180th anniversary for former slave James McCune Smith
Published: 27 April 2017
180years ago today James McCune Smith received his medical degree from the University of Glasgow, becoming the first African American to receive a doctorate.
180years ago today James McCune Smith received his medical degree from the University of Glasgow, becoming the first African American to receive a doctorate.
James McCune Smith, born into slavery in 1813, was thrown an academic lifeline by the University of Glasgow, having been rejected by several American universities on the grounds of his race.
The University of Glasgow welcomed him and throughout his studies he went on to become the first African American to receive a medical degree.
McCune Smith proved to be such an outstanding student during his years at the University of Glasgow that he obtained not one but three degrees - a bachelor's degree in 1835, a master’s degree in 1836, and his medical doctorate in 1837. A remarkable achievement for a man who had all the cards stacked against him at the time.
Born to an enslaved mother but freed by the New York State's Emancipation Act, James McCune Smith was recognised early in his life as being intellectually gifted. He attended the African Free School in Manhattan where he was described as being exceptionally bright. But when he applied for entry to several American universities he was refused admission on account of his race.

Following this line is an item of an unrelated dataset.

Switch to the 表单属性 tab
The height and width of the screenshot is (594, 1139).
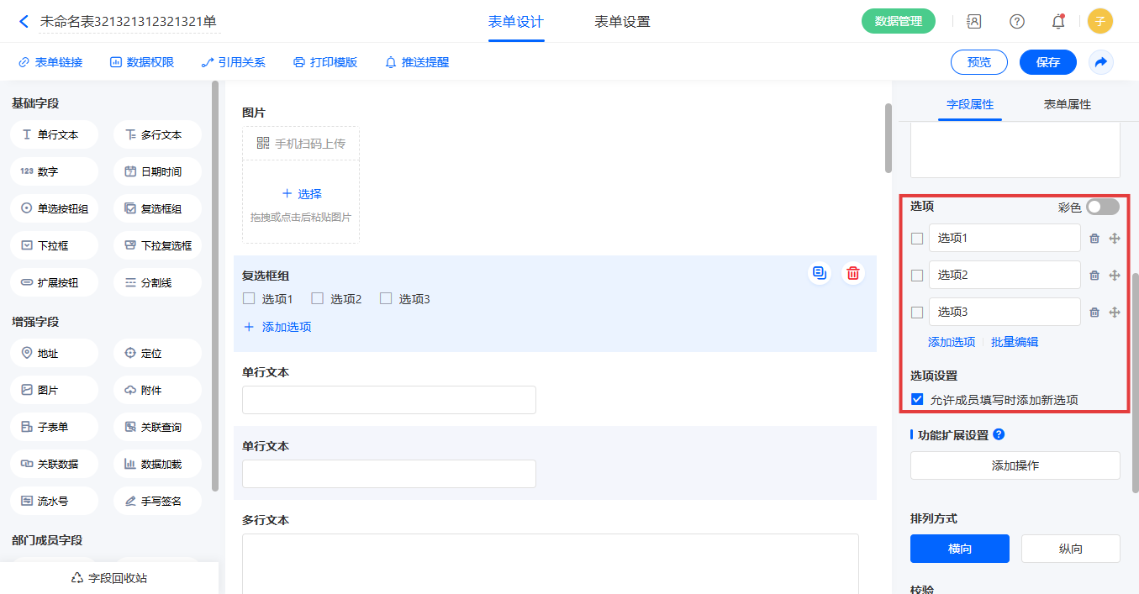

Despite slavery still in existence in the British Caribbean and racist views still prevalent in the United Kingdom, the University of Glasgow stepped in and offered him a place, which he took up in 1832.
Professor Simon Newman, historian and lead academic on ‘The Runaway Slaves Project’ at the University of Glasgow, said: “McCune Smith was born in 1813 in New York city a slave, his mother had been a slave in South Carolina, but he is freed on July 4, 1827, when New York freed all the enslaved people in the state. He is already attending school at that point and is clearly a brilliant pupil, so he applies for medical school several years later at Columbia and other American universities, but he is rejected by them all.

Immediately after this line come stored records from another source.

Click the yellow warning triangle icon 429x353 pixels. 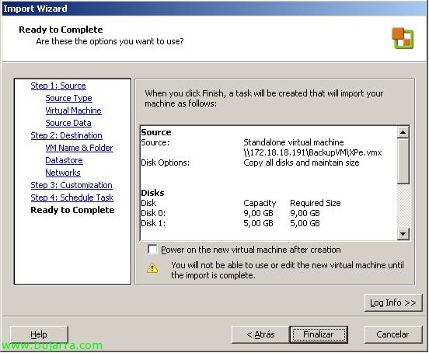pos(152,268)
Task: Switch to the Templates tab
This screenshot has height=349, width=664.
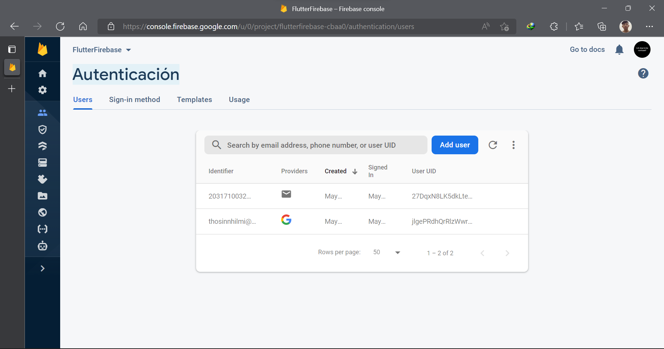Action: 194,100
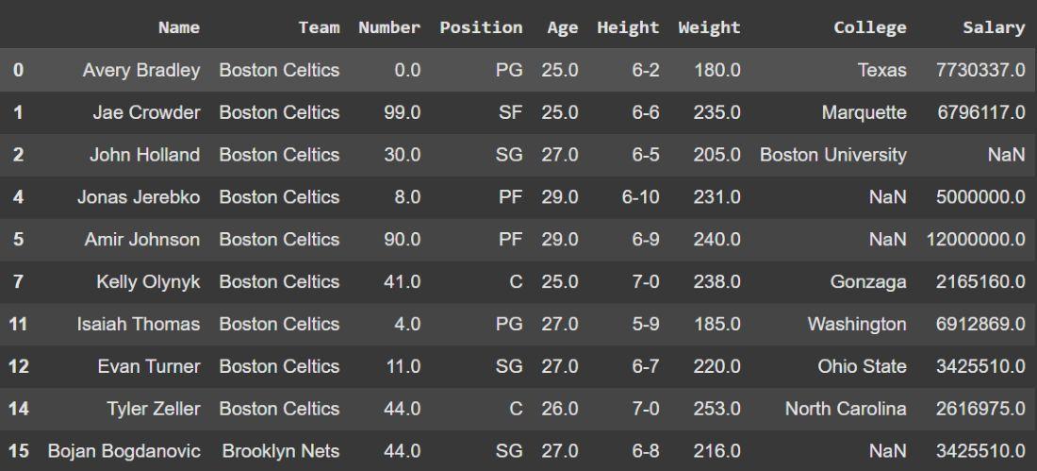The width and height of the screenshot is (1037, 471).
Task: Select the Age column header
Action: (x=563, y=27)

"However, he is accepted by the University of Glasgow, which ironically is a far better medical school than any of the American ones he had applied to, and the free black community in New York mobilises and raises the money to send him, because they think he is one of the best and the brightest.
Prof Simon Newman on James McCune Smith
“The University of Glasgow received his application and accepted him. The difference between Glasgow and the American universities was that they did not appear to care about his race, and his experiences as a student at Glasgow was remarkably free of racism.

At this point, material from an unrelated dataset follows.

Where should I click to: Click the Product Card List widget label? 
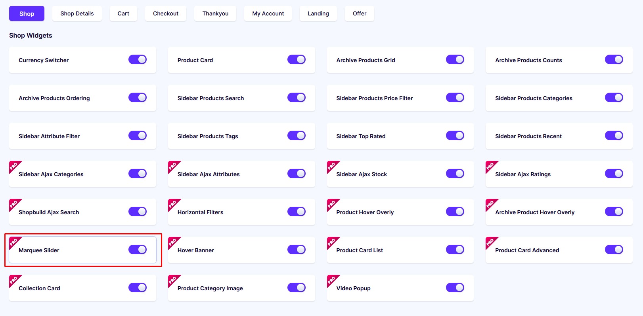360,250
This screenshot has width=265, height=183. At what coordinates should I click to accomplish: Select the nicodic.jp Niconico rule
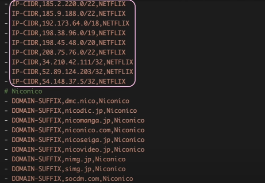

“The only real experience of racism he experienced at Glasgow, which he recorded, was when he went home to America and an American ship’s captain refused him a cabin because they were for whites only. The students and his colleagues and members of the Glasgow Emancipation Society were outraged, so they protested and managed to get him a cabin on the ship.
“Frederick Douglas, another well-known former African American slave and abolitionist, would later say that McCune Smith would “breathe the free air of Scotland”, and it changed him. He began to envisage a world completely different from the one he grew up in, there could be an equality of the races.”
During McCune Smith’s five years at the University of Glasgow, he received three degrees – an undergraduate honours degree, a masters degree and the medical degree, but during his studies he also received a fully rounded classical education. He would read original works in Greek, Latin and French, and so his well-rounded education was reflected in his writing and his speeches throughout the rest of his life.
McCune returned home to New York, welcomed as a black intellectual, and set up a medical practice in lower Manhattan serving the black and white poor communities. He is recognised as a leading intellectual in the city, he marries Malvina Barnet, who is the daughter of one of the richest and influential free black families, and in New York, and he becomes a leading figure in the New York black community, so he rapidly becomes a leading national figure. He also became the resident physician at an orphanage, where he worked for nearly 20 years.
“His greatest influence was to show that black men and women were not simply defined by slavery and abolitionism,” Professor Newman explains. “This was an age when probably the best know doctor Josiah Nott, who was McCune Smith’s contemporary, was a racist slaveholder who believed that slavery was right, that it was justified by God and was proved by biology.
"To have someone like McCune Smith as a doctor in New York City, who was publishing a lot more than Josiah Nott, who was probably a much more educated and intelligent man, was an example in itself that could not be emulated by most African Americans. Only his Glasgow education allowed him to do this.”